Hughette Proulx lors d'un récent passage à Radio-Canada (archives)
La célèbre animatrice de radio et de télévision Hughette Proulx est décédée lundi soir à l'âge de 89 ans.
L'ancienne journaliste, courriériste et animatrice était hospitalisée depuis juin dernier pour traiter un cancer à l'hôpital Saint-Joseph de Lachine.
On lui a diagnostiqué un cancer du sein en février 2010, qui s'est ensuite généralisé. Elle a perdu son mari peu de temps après, puis toutes ses économies dans l'affaire Norbourg.
« Les derniers mois n'ont pas été faciles pour elle. Mais elle a par contre refusé tous les traitements de chimiothérapie qu'on lui avait proposés », a souligné l'ex-journaliste et ami d'Hughette Proulx, Roger Sylvain, sur les ondes de RDI.
En janvier dernier, elle avait fait une apparition sur les ondes de Radio-Canada à l'émission Les enfants de la télé.
« C'était une fonceuse, qui aimait la vie, qui n'avait pas la langue dans sa poche. C'était une bonne vivante. Elle a marqué le Québec » a-t-il ajouté.
L'ex-animatrice Hughette Proulx (archives)
Connue d'abord à la radio avec des émissions comme Potinons ma voisine, elle fait une entrée remarquée au petit écran, où elle tient le rôle principal du télé-théâtre Sous le règne d'Augusta à Radio-Canada.
Ses parents craignent toutefois le milieu artistique et la pousse à se consacrer au journalisme et à l'animation. En 1963, elle est d'ailleurs consacrée Miss Radio-Télévision pour l'ensemble de sa carrière.
Dix ans plus tard, elle anime la toute première tribune téléphonique à la télévision. Elle s'est toujours fait un point d'honneur de rappeler qu'elle a été la première au Canada à parler du sida. Même à la retraite, elle tenait encore un courrier du coeur.
Pionnière des émissions matinales à Télé-Métropole, elle a notamment tenu la barre de l'émission Radio-sexe pendant 11 ans, sur les ondes de CJMS, de 1974 à 1985. De Radio-sexe à Radio-monde, Hughette Proulx s'est toujours donné pour mission d'informer une population qui voulait, selon elle, s'émanciper.
« Elle constatait l'ouverture que les Québécois avaient au sujet de la sexualité par rapport à ce qu'elle avait vu et entendu en France, a affirmé pour sa part l'animateur Michel Jasmin. C'était pour elle une autre grande fierté d'avoir réussi à enlever un certain tabou et une certaine gêne à ce sujet-là. »

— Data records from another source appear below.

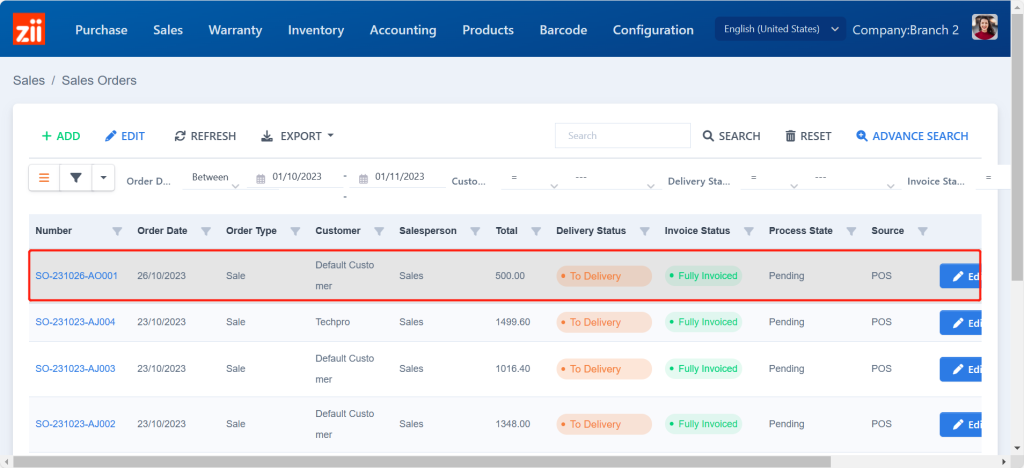The height and width of the screenshot is (468, 1024).
Task: Click filter icon on Delivery Status column
Action: tap(645, 231)

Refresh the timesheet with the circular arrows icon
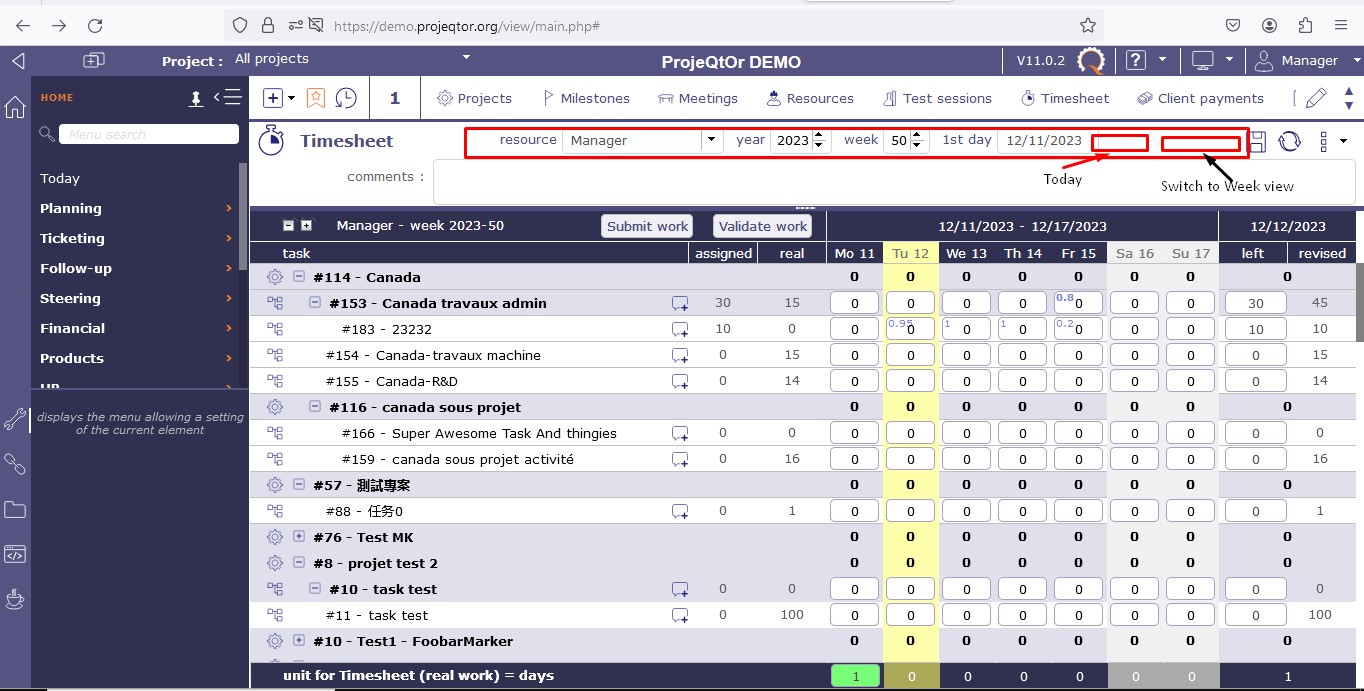point(1290,141)
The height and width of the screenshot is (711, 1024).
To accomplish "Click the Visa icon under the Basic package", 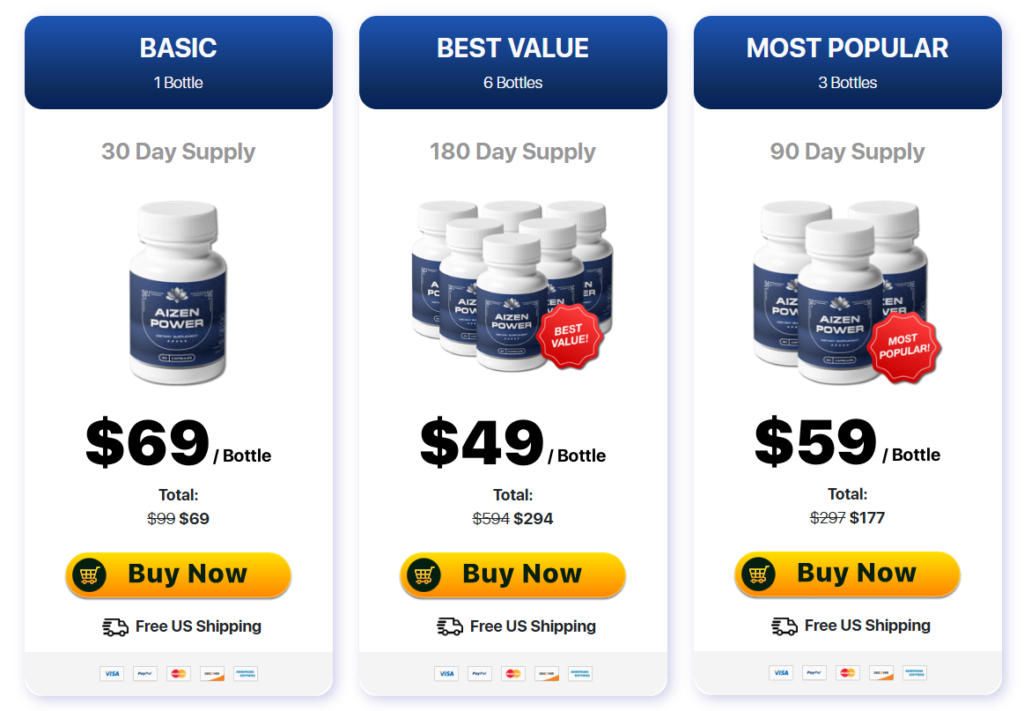I will coord(112,674).
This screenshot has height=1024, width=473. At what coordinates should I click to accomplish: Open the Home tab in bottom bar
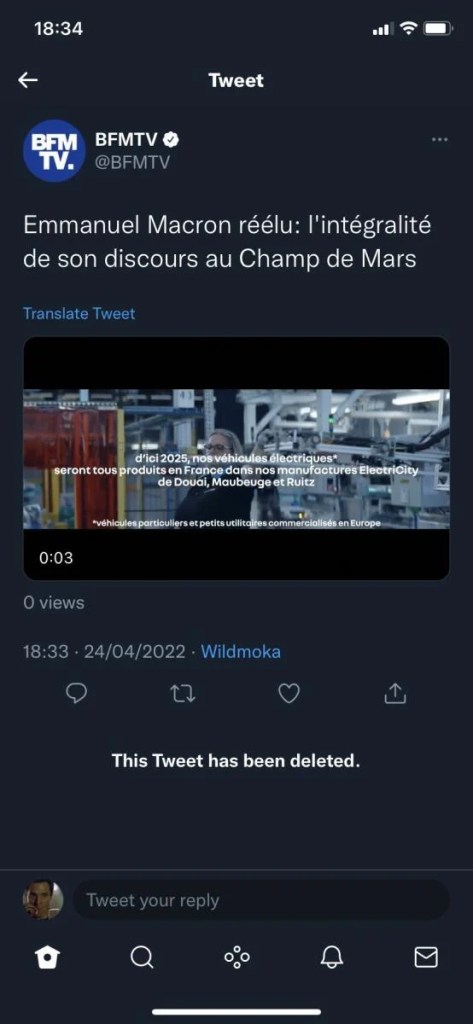point(48,958)
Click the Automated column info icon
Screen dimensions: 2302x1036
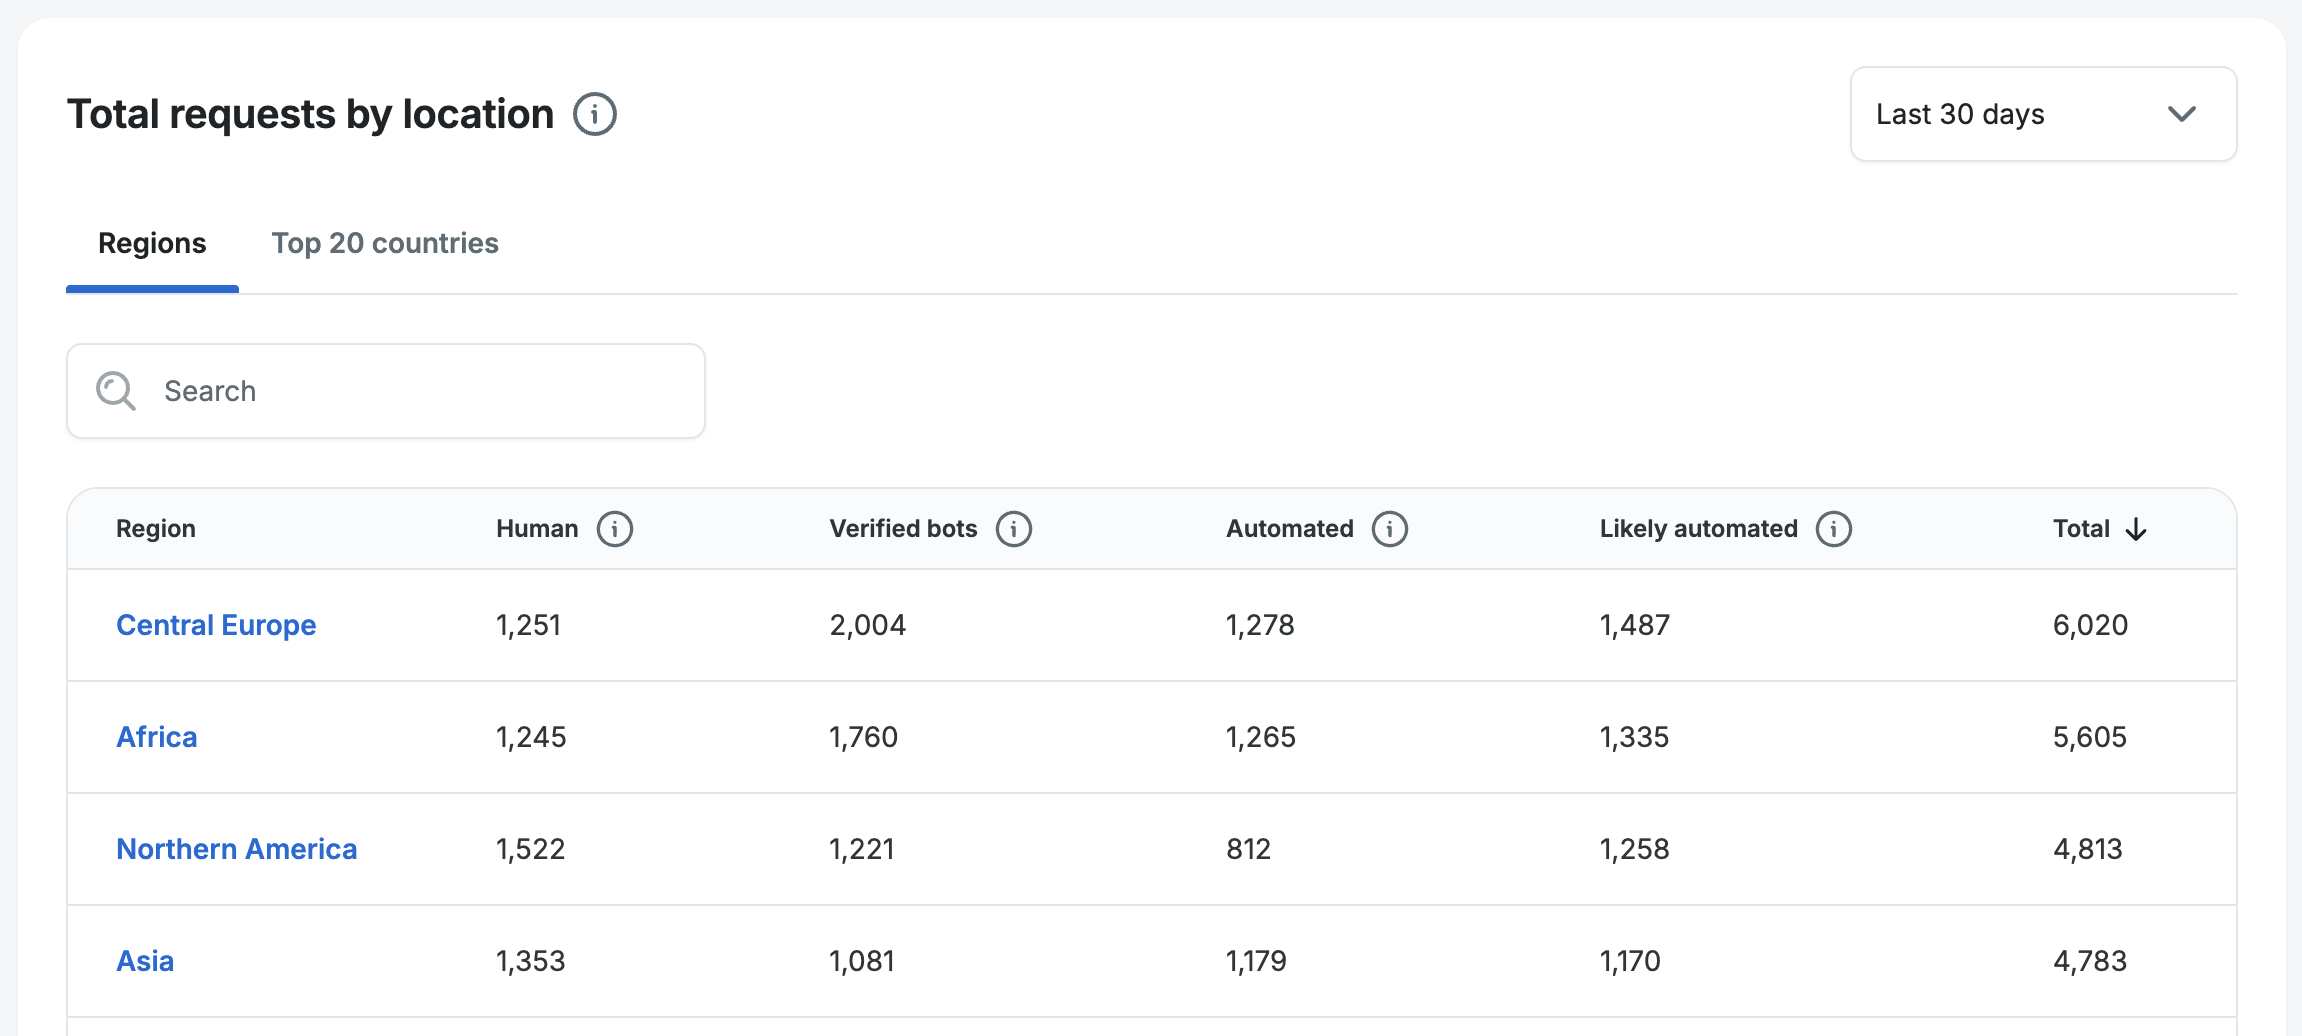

Les gens qui l'ont côtoyée s'entendent tous pour dire qu'Hughette Proulx était une femme « d'avant-garde et d'avant son temps ».
« Elle osait et fonçait, comme Janette Bertrand. C'est la raison pour laquelle on aimait Hughette Proulx. C'était une femme exceptionnelle, qui était vraie dans sa vie et vraie avec les gens. Il y a peu de gens au Québec comme ça. C'est une femme qu'on n'oubliera jamais », a confié le chroniqueur culturel et ami d'Hughette Proulx, Michel Girouard.